Managing Vessel & Shipping Risk
In April 2023, S&P Global Market Intelligence, IIBLP, and Global Financial Integrity collaborated to release “Vessel Ownership, Trade Finance and Regulatory Compliance”. The freely available 12- page paper examines vessel risk from the lens of whether group ownership information is known or unknown for each vessel alongside identified compliance behavior. The paper then offers recommendations for financial institutions regarding their risk and compliance screening programs as well as policy proposals for regulators to consider.
A panel discussion led by IIBLP CEO Michael Byrne touched on the paper ’s background and key findings. Granted to do so by the United Nations, S&P Global Market Intelligence issues International Maritime Organization (IMO) numbers to vessels. One of the fields to obtain an IMO number is optional is ownership and the absence of that data poses challenges. In the paper ’s review of more than 68,000 vessels, over 8,000 vessels (12.2%) had unknown owner information. Of these vessels with unknown ownership, just 2,571 vessels attained “Compliant” regulatory status, while 4,445 vessels of were assessed a “Warning” compliance score and another 1,321 vessels received a “Severe” compliance score. (To be “Compliant” means that a vessel has met all regulatory requirements in regard to the latest maritime advisories published by OFAC and OFSI and also has not otherwise engaged in risky behavior that would designate it with a “Warning” or “Severe” status.)
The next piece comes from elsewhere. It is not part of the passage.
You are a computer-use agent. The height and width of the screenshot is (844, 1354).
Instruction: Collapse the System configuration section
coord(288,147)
Based on this yellow/red light system, panelists underscored the paper ’s top recommendation that vessel ownership listings be treated as a risk assessment tool. Since nearly 70% of vessels with unknown owners carry either a Warning or Severe compliance designation, financial institutions should consider vessel ownership as a primary risk indicator and conduct further due diligence on vessels without known owners. The panel also referenced the paper ’s study of flags of convenience which may shed further light on risk factors of vessels with an unknown owner listing.
Quote:
Confirmations are separate undertakings and banks contemplating the role of confirmer need to consider what they are seeking to accomplish.
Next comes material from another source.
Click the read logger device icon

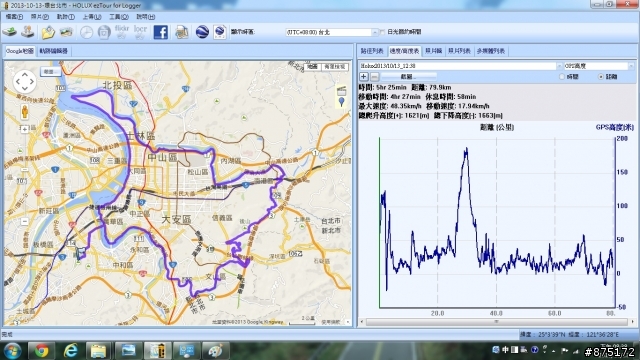tap(10, 31)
Confirmations: The Good, the Bad, and the Ugly
In taking up discussion of this important aspect of LC practice, the panel first considered the use and purpose of confirmations: Dealing with the unknown credit strength or LC reputation of a foreign issuer, avoiding issues of cross border political or economic instability; use of local jurisdiction for governing law; using a local bank for presentation of documents; and possibly for avoiding the effect of foreign laws and court orders affect the rights to draw. Among their Annual Survey conference materials, delegates were provided a past article by Michael Evan Avidon presenting several weighty considerations emerging from the multi-layered question: “Riskier Than You Think: May a Confirmer (i) Vary or Deviate From Terms and Conditions of a Letter of Credit It is Requested to Confirm or (ii) Qualify or Limit its Confirmation?”
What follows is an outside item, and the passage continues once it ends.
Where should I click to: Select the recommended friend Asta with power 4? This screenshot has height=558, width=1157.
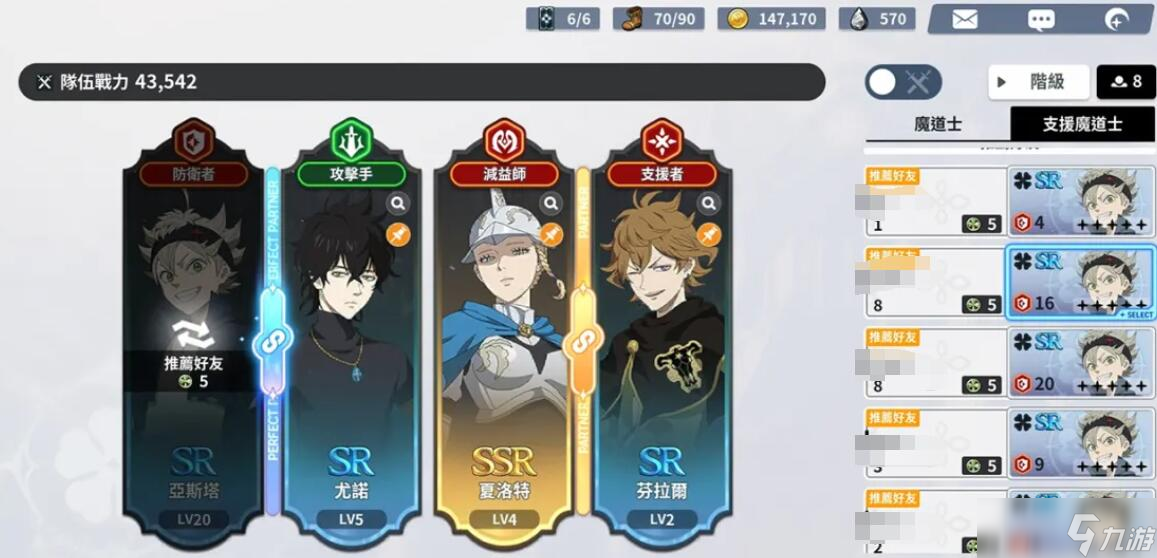point(1081,201)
The panel revisited the recent Celestial Aviation and Lummus Technology decisions and also referenced a seminal past case, Banco de Vizcaya v. First Nat. Bank of Chicago, 514 F. Supp. 1280 (N.D. Ill. 1981), which considered whether FNBC was a confirming bank and also the role of a reimbursing bank.
Confirmations are separate undertakings and banks contemplating the role of confirmer need to consider what they are seeking to accomplish. An interactive and spirited discussion ensued among panelists and attendees regarding how a bank can: qualify its confirmation as regards when it will pay; exclude an automatic extension clause; insert a sanctions clause; and consider governing law and jurisdiction clauses before it adds its confirmation.
Digital Trade & the Future of Trade Finance
When considering the constant evolution of technology and its transformative impact on banking processes, assessing this ever-changing landscape can be mindboggling for specialists. Panelists and attendees identified staunch challenges such as the complexities of extracting data from documents and adapting screening mechanisms to account for geo-political risks. Other commenters expressed optimism that professionals leverage what resources are currently available to advance the industry and today’s experienced specialists teach and explain their craft to help the next generation become tomorrow’s leaders. Although it is difficult to predict what tools and technology will prove effective in the future, talented professionals will adapt and figure it out. The importance of building and maintaining strong customer relationships is vital as well and cannot be completely subsumed into technological processes. Artificial intelligence and systems will greatly enhance the trade finance field, but decision-making authority will still reside with humans.